Whether anyone at Lucca notices or not is debatable, but the feast we enjoy constitutes all the food - Maryland and Newfoundland oysters, an octopus and potato salad that could inspire poetry, clams in green garlic sauce, mushroom and Gruyere risotto, charcuterie and cheese, roasted calamari with fresh garbanzo beans and mushrooms - leaves us so full that even our shoes feel a tad tight on our feet.

Then I remember my mother's rule that everyone has a corner in their stomach for dessert, so we gorge on chocolate hazelnut crostada and panna cotta.

Travel.

And travel to romantic places while you still have a romantic bone left in your body. Like Dublin...or Vienna, Prague and Budapest...or Paris and the Loire. But definitely travel, and not with hot rollers or there will be ultimatums.

Advice is a form of nostalgia.

Power and beauty fade, albeit a bit more slowly with judicious use of sunscreen, but birthdays are forever. Or at least a solid week or so.

Tuesday, March 8, 2016

Different From the Rest

Let this be a lesson to you, boys and girls.

When you stay out 'till 2 a.m., then you're likely to sleep in until 11 (or is that just me?), which is almost certain to put you behind for the (abbreviated) next day when you have work to do (a 1:00 interview is going to come up almost as soon as you finish eating breakfast, answering emails and opening every window in the house because it's already 75 degrees), which, let's face it, we all do.

Well, except my friend who bought Apple stock in the '90s, but he's one of the lucky ones.

Still, last night's nine-hour progressive restaurant crawl through Monroe Ward and Jackson Ward was well worth today's repercussions, one of which is this highlights reel post about it.

Things got rolling at Rappahannock for oyster and Prosecco happy hour, where an error in our server hearing our order resulted in a bonus four Old Salts to our dozen, making for a fine start to the night.

From there, we headed east to Lucca where sunny yellow stools and a familiar face at their raw bar greeted us.

Sitting at the regular bar under lights far too bright, we expressed our wish for dimmer and the bartender agreed wholeheartedly, immediately setting a far more intimate mood to accompany a stellar Motown soundtrack (gems such as "Love Child," and - be still my heart - "I'm Gonna Make You Love Me").

A charcuterie and frommage plate groaned under Comte, Tallegio and Humbolt Fog, along with Capricola, Rohschinken and grilled bread with apricot chutney. MIA was the promised honey and pickle, but all in all, it was a solid spread.

Crossing back over Broad Street to Vagabond, we settled in with coupes of Can Xa Brut Rosé to accompany smoked chicken wings in tequila honey sauce (because some people believe wings and Monday night go together like football and TV) and, my choice, a plate of sticky General Tso's sweetbreads, hoping the broccoli would count as tonight's lone vegetable.

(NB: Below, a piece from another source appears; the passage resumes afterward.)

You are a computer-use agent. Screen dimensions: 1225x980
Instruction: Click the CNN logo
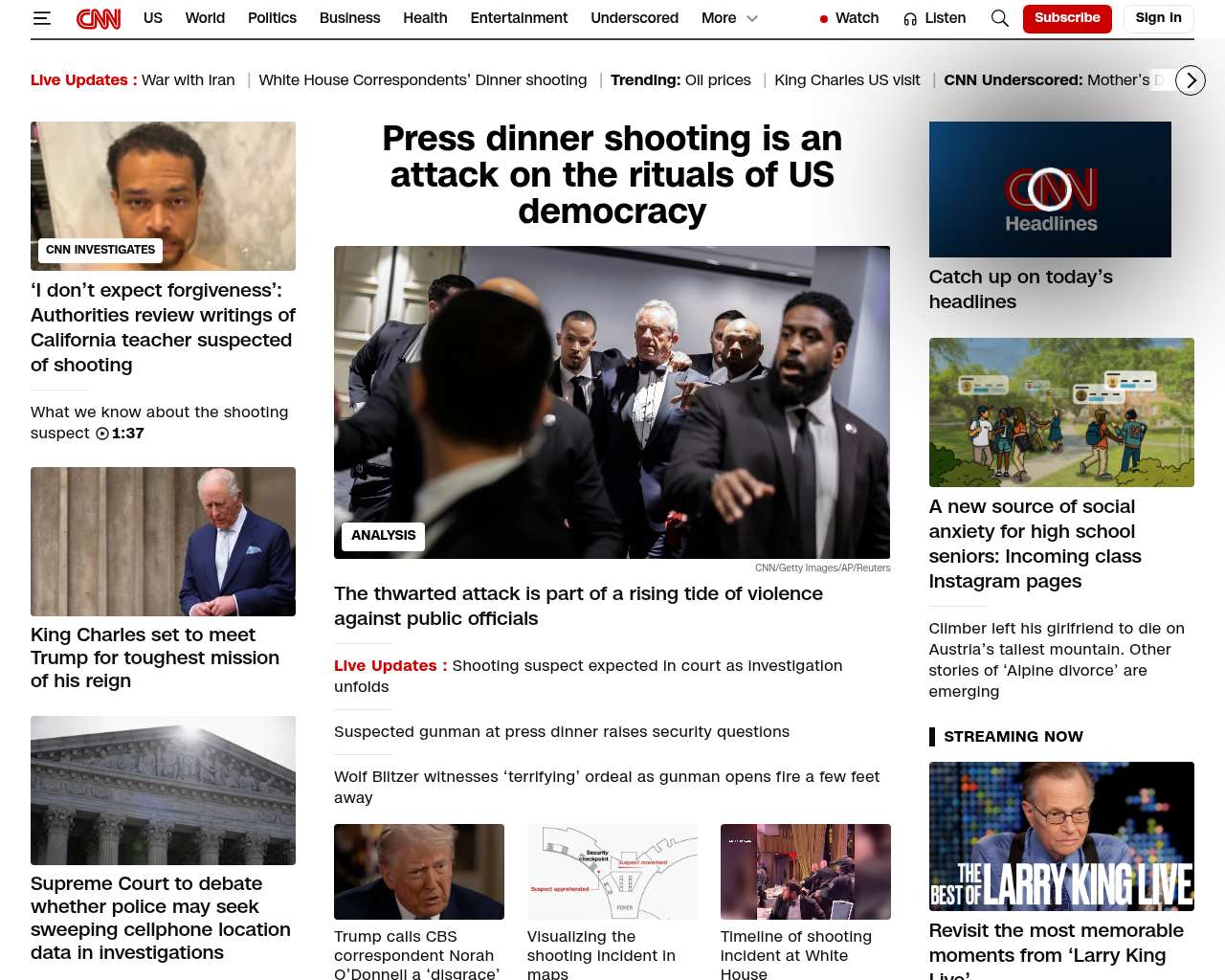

With enough pink bubbly, a person could justify almost anything.

The evening's final stop was Saison where we ran into the daily sunrise-watcher (I had to ask when sunrise was since I had no clue) and then gradually watched the place begin to fill up with beards and tattoos for half-priced wine night.

From our vantage point at the top of the bar and glasses of Pheasants Tears Tavkeri Rosé, we debated the political candidates, the cost of a transmission and why some people scrimp to save for a week at the beach.

Walking outside just before 2 a.m., it was startling how warm it still was. Could Spring have sprung while we were catching up and crawling all evening?

Regardless, sitting down to post at that point seemed silly, so here I am now, late but not entirely lost.

Just in case anyone's keeping score.